═══ DATA
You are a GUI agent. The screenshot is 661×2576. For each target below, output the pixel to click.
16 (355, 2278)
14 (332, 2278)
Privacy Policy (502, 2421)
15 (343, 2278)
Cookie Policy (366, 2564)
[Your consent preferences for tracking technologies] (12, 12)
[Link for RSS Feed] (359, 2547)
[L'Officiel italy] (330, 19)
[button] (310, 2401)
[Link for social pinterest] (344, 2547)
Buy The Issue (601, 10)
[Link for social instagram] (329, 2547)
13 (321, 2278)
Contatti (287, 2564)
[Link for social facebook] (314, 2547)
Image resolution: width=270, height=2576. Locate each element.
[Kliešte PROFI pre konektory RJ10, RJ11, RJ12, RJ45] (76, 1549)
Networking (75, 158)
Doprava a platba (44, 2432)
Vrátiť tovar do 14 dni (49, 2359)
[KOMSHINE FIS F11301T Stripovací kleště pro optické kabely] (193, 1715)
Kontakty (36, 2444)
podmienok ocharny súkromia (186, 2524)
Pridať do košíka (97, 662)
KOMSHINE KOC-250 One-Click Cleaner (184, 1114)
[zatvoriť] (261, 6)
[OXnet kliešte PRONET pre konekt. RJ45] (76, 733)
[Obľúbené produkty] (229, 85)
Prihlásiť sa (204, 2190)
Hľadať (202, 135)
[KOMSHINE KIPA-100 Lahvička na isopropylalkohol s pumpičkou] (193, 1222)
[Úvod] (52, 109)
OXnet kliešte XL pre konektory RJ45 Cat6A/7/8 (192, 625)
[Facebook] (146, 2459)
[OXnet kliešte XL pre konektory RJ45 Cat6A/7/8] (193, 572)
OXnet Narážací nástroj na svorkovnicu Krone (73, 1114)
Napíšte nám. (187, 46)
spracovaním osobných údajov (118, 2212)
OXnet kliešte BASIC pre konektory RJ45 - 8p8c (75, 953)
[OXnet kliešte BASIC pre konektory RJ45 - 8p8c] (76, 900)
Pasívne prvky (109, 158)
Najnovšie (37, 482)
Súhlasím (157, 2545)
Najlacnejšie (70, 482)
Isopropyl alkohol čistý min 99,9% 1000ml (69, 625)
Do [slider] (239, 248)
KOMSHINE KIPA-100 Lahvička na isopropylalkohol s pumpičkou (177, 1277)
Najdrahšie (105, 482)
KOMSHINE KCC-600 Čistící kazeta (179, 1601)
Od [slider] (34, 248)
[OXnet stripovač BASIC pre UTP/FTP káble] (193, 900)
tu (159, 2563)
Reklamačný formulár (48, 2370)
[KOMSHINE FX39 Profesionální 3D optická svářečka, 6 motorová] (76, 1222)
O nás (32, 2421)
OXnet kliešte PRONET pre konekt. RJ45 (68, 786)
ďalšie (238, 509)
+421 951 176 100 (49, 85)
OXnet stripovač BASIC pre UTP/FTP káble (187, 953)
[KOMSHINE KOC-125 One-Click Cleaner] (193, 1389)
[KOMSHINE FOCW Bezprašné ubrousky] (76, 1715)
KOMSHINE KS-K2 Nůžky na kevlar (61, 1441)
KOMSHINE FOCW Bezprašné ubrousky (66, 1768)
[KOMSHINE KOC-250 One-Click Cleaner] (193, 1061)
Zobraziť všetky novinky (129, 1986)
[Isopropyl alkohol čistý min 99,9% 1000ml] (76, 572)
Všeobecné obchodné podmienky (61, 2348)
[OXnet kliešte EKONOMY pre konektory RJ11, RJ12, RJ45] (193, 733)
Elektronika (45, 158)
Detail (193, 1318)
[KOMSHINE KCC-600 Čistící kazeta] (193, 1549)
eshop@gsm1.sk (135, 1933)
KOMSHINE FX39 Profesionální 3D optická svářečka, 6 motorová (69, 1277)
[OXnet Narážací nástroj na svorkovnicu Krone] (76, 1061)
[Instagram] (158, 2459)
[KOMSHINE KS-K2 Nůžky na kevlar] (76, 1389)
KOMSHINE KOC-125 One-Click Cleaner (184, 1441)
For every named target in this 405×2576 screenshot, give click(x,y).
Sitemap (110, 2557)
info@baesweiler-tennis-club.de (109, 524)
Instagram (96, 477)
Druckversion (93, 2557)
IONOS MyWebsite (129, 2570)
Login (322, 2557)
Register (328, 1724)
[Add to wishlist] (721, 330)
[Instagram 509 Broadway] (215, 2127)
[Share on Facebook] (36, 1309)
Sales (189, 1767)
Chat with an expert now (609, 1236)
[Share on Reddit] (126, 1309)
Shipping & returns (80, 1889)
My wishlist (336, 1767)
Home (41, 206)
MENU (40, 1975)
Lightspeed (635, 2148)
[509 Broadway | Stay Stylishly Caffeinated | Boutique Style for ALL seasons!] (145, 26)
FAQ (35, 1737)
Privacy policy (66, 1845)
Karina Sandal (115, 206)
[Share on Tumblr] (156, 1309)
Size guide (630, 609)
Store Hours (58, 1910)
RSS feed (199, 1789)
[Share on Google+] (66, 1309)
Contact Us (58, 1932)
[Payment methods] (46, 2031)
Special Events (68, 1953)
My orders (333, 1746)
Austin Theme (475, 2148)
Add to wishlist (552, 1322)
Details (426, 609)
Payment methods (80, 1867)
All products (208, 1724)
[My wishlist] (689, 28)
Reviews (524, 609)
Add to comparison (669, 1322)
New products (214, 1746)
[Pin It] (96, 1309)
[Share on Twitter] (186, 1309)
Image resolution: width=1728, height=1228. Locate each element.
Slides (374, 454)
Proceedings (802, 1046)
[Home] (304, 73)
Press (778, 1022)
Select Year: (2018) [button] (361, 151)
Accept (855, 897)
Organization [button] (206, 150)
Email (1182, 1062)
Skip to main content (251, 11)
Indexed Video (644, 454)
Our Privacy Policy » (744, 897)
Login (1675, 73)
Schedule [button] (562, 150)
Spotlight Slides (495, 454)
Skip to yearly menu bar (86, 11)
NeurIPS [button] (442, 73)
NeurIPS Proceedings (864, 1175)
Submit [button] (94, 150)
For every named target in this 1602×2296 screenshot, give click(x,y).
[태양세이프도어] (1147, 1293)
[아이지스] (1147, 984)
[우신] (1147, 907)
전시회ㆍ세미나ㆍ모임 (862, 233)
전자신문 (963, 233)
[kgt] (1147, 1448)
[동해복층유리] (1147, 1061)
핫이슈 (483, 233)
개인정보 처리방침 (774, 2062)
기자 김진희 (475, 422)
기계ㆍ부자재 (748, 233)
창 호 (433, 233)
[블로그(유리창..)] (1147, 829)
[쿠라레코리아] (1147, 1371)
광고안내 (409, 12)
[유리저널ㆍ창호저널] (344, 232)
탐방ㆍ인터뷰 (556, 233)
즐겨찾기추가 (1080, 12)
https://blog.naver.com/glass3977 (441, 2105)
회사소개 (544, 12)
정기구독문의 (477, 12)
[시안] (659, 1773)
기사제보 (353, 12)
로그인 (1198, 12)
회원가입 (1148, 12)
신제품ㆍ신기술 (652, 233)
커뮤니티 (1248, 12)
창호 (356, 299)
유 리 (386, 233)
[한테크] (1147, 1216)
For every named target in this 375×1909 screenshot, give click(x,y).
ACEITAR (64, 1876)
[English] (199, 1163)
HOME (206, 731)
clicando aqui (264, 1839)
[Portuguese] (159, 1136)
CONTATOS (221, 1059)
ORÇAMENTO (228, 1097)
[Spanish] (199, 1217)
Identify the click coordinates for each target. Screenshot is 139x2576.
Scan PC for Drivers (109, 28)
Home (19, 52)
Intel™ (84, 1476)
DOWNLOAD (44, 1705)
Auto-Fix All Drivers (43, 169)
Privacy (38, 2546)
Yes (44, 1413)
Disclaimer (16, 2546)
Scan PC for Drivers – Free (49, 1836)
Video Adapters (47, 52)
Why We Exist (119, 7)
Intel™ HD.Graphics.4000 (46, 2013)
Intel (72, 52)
══════
BRIEF: When you reach the end of the data, retype all of it exactly.

WRITTEN RESPONSE:
You are a GUI agent. The screenshot is 661×2576. For each target below, output the pixel to click.
16 (355, 2278)
14 (332, 2278)
Privacy Policy (502, 2421)
15 (343, 2278)
Cookie Policy (366, 2564)
[Your consent preferences for tracking technologies] (12, 12)
[Link for RSS Feed] (359, 2547)
[L'Officiel italy] (330, 19)
[button] (310, 2401)
[Link for social pinterest] (344, 2547)
Buy The Issue (601, 10)
[Link for social instagram] (329, 2547)
13 (321, 2278)
Contatti (287, 2564)
[Link for social facebook] (314, 2547)
Image resolution: width=270, height=2576. Locate each element.
[Kliešte PROFI pre konektory RJ10, RJ11, RJ12, RJ45] (76, 1549)
Networking (75, 158)
Doprava a platba (44, 2432)
Vrátiť tovar do 14 dni (49, 2359)
[KOMSHINE FIS F11301T Stripovací kleště pro optické kabely] (193, 1715)
Kontakty (36, 2444)
podmienok ocharny súkromia (186, 2524)
Pridať do košíka (97, 662)
KOMSHINE KOC-250 One-Click Cleaner (184, 1114)
[zatvoriť] (261, 6)
[OXnet kliešte PRONET pre konekt. RJ45] (76, 733)
[Obľúbené produkty] (229, 85)
Prihlásiť sa (204, 2190)
Hľadať (202, 135)
[KOMSHINE KIPA-100 Lahvička na isopropylalkohol s pumpičkou] (193, 1222)
[Úvod] (52, 109)
OXnet kliešte XL pre konektory RJ45 Cat6A/7/8 (192, 625)
[Facebook] (146, 2459)
[OXnet kliešte XL pre konektory RJ45 Cat6A/7/8] (193, 572)
OXnet Narážací nástroj na svorkovnicu Krone (73, 1114)
Napíšte nám. (187, 46)
spracovaním osobných údajov (118, 2212)
OXnet kliešte BASIC pre konektory RJ45 - 8p8c (75, 953)
[OXnet kliešte BASIC pre konektory RJ45 - 8p8c] (76, 900)
Pasívne prvky (109, 158)
Najnovšie (37, 482)
Súhlasím (157, 2545)
Najlacnejšie (70, 482)
Isopropyl alkohol čistý min 99,9% 1000ml (69, 625)
Do [slider] (239, 248)
KOMSHINE KIPA-100 Lahvička na isopropylalkohol s pumpičkou (177, 1277)
Najdrahšie (105, 482)
KOMSHINE KCC-600 Čistící kazeta (179, 1601)
Od [slider] (34, 248)
[OXnet stripovač BASIC pre UTP/FTP káble] (193, 900)
tu (159, 2563)
Reklamačný formulár (48, 2370)
[KOMSHINE FX39 Profesionální 3D optická svářečka, 6 motorová] (76, 1222)
O nás (32, 2421)
OXnet kliešte PRONET pre konekt. RJ45 (68, 786)
ďalšie (238, 509)
+421 951 176 100 (49, 85)
OXnet stripovač BASIC pre UTP/FTP káble (187, 953)
[KOMSHINE KOC-125 One-Click Cleaner] (193, 1389)
[KOMSHINE FOCW Bezprašné ubrousky] (76, 1715)
KOMSHINE KS-K2 Nůžky na kevlar (61, 1441)
KOMSHINE FOCW Bezprašné ubrousky (66, 1768)
[KOMSHINE KOC-250 One-Click Cleaner] (193, 1061)
Zobraziť všetky novinky (129, 1986)
[Isopropyl alkohol čistý min 99,9% 1000ml] (76, 572)
Všeobecné obchodné podmienky (61, 2348)
[OXnet kliešte EKONOMY pre konektory RJ11, RJ12, RJ45] (193, 733)
Elektronika (45, 158)
Detail (193, 1318)
[KOMSHINE KCC-600 Čistící kazeta] (193, 1549)
eshop@gsm1.sk (135, 1933)
KOMSHINE FX39 Profesionální 3D optická svářečka, 6 motorová (69, 1277)
[OXnet Narážací nástroj na svorkovnicu Krone] (76, 1061)
[Instagram] (158, 2459)
[KOMSHINE KS-K2 Nůžky na kevlar] (76, 1389)
KOMSHINE KOC-125 One-Click Cleaner (184, 1441)
For every named target in this 405×2576 screenshot, give click(x,y).
Sitemap (110, 2557)
info@baesweiler-tennis-club.de (109, 524)
Instagram (96, 477)
Druckversion (93, 2557)
IONOS MyWebsite (129, 2570)
Login (322, 2557)
Register (328, 1724)
[Add to wishlist] (721, 330)
[Instagram 509 Broadway] (215, 2127)
[Share on Facebook] (36, 1309)
Sales (189, 1767)
Chat with an expert now (609, 1236)
[Share on Reddit] (126, 1309)
Shipping & returns (80, 1889)
My wishlist (336, 1767)
Home (41, 206)
MENU (40, 1975)
Lightspeed (635, 2148)
[509 Broadway | Stay Stylishly Caffeinated | Boutique Style for ALL seasons!] (145, 26)
FAQ (35, 1737)
Privacy policy (66, 1845)
Karina Sandal (115, 206)
[Share on Tumblr] (156, 1309)
Size guide (630, 609)
Store Hours (58, 1910)
RSS feed (199, 1789)
[Share on Google+] (66, 1309)
Contact Us (58, 1932)
[Payment methods] (46, 2031)
Special Events (68, 1953)
My orders (333, 1746)
Austin Theme (475, 2148)
Add to wishlist (552, 1322)
Details (426, 609)
Payment methods (80, 1867)
All products (208, 1724)
[My wishlist] (689, 28)
Reviews (524, 609)
Add to comparison (669, 1322)
New products (214, 1746)
[Pin It] (96, 1309)
[Share on Twitter] (186, 1309)
Image resolution: width=1728, height=1228. Locate each element.
Slides (374, 454)
Proceedings (802, 1046)
[Home] (304, 73)
Press (778, 1022)
Select Year: (2018) [button] (361, 151)
Accept (855, 897)
Organization [button] (206, 150)
Email (1182, 1062)
Skip to main content (251, 11)
Indexed Video (644, 454)
Our Privacy Policy » (744, 897)
Login (1675, 73)
Schedule [button] (562, 150)
Spotlight Slides (495, 454)
Skip to yearly menu bar (86, 11)
NeurIPS [button] (442, 73)
NeurIPS Proceedings (864, 1175)
Submit [button] (94, 150)
For every named target in this 1602×2296 screenshot, give click(x,y).
[태양세이프도어] (1147, 1293)
[아이지스] (1147, 984)
[우신] (1147, 907)
전시회ㆍ세미나ㆍ모임 (862, 233)
전자신문 (963, 233)
[kgt] (1147, 1448)
[동해복층유리] (1147, 1061)
핫이슈 (483, 233)
개인정보 처리방침 (774, 2062)
기자 김진희 (475, 422)
기계ㆍ부자재 (748, 233)
창 호 (433, 233)
[블로그(유리창..)] (1147, 829)
[쿠라레코리아] (1147, 1371)
광고안내 (409, 12)
[유리저널ㆍ창호저널] (344, 232)
탐방ㆍ인터뷰 (556, 233)
즐겨찾기추가 (1080, 12)
https://blog.naver.com/glass3977 (441, 2105)
회사소개 (544, 12)
정기구독문의 (477, 12)
[시안] (659, 1773)
기사제보 (353, 12)
로그인 (1198, 12)
회원가입 (1148, 12)
신제품ㆍ신기술 (652, 233)
커뮤니티 (1248, 12)
창호 (356, 299)
유 리 (386, 233)
[한테크] (1147, 1216)
For every named target in this 375×1909 screenshot, give click(x,y).
ACEITAR (64, 1876)
[English] (199, 1163)
HOME (206, 731)
clicando aqui (264, 1839)
[Portuguese] (159, 1136)
CONTATOS (221, 1059)
ORÇAMENTO (228, 1097)
[Spanish] (199, 1217)
Identify the click coordinates for each target. Screenshot is 139x2576.
Scan PC for Drivers (109, 28)
Home (19, 52)
Intel™ (84, 1476)
DOWNLOAD (44, 1705)
Auto-Fix All Drivers (43, 169)
Privacy (38, 2546)
Yes (44, 1413)
Disclaimer (16, 2546)
Scan PC for Drivers – Free (49, 1836)
Video Adapters (47, 52)
Why We Exist (119, 7)
Intel™ HD.Graphics.4000 (46, 2013)
Intel (72, 52)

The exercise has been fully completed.